-------- Verilen metin --------

Geçtiğimiz hafta, Avustralya’da “intihar eden” Şeniz Erkan, “Siber Zorbalık” kavramını hayatımıza taşıdı. Kendisine internet üzerinde yapılan saldırılara dayanamayan Erkan, ailesine de en ufak bir işaret göstermemişti.
Aslında internet’teki çeşitli ortamlarda bu tür yaklaşımlar, en hafifinden, en ağırına kadar göze çarpıyor. Bunun bir nedeni de belki, Galatasaray Üniversitesi’nden Prof.Dr.Ali Ergur’un teşhis ettiği gibi, zorbalık yapanların kendi sorunları ya da yetersizlikleridir[1].

--------

### Alıştırma görevi 1
Siber zorbalık yazısında “Geçtiğimiz hafta, Avustralya’da” ile “bir işaret göstermemişti.” arasındaki bölümü, bu iki ifade de dahil olmak üzere değiştirmeden tekrar yazın.
### Alıştırma görevi 2
Lütfen siber zorbalık yazısını son cümlesinden sonra devam ettirin.
Aşağıdaki liste, siber zorbalık yazısından ayrı bir malzemedir.

-------- Sağlanan veriler --------

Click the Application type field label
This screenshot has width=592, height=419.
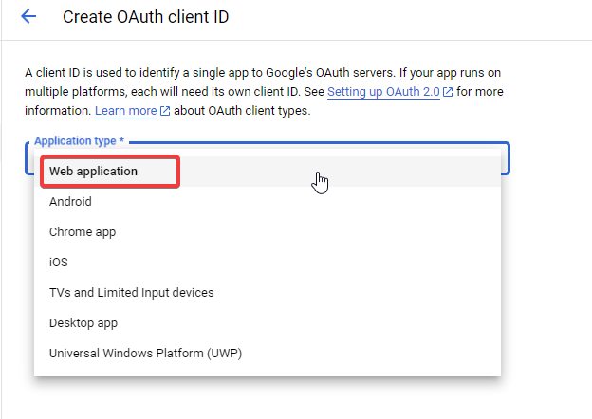(79, 141)
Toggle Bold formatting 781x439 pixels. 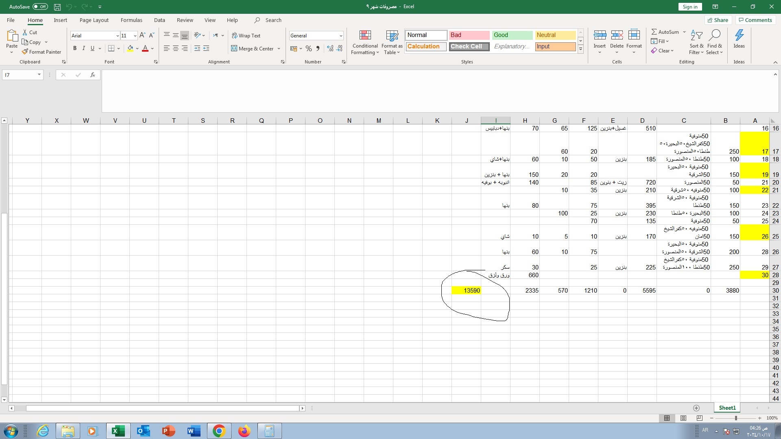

--------

### Beklenen cevap 1
Geçtiğimiz hafta, Avustralya’da “intihar eden” Şeniz Erkan, “Siber Zorbalık” kavramını hayatımıza taşıdı. Kendisine internet üzerinde yapılan saldırılara dayanamayan Erkan, ailesine de en ufak bir işaret göstermemişti.

### Beklenen cevap 2
Ama ne olursa olsun, demek ki bu yaklaşımlardan “intihar edecek” kadar etkilenenler oluyor. Konuyu sosyolojik açıdan Prof.Dr.Ergur ile incelemiştik. Bir de hukuksal açıdan inceledik. BTS Hukuk firmasından Av.Elif Kavuşturan sorularımızı cevapladı (Ayrıca Twitter üzerindeki hakaret durumunda yapılacaklar başlıklı makaleyi de aynı kapsamda inceleyebilirsiniz[2]) :
turk-internet.com : Siber zorbalık (cyber bullying) nedir? Sınırlarını nasıl çizeriz? Birilerinin siber zorbalık yaptığını nasıl değerlendirebiliriz (anlayabiliriz)?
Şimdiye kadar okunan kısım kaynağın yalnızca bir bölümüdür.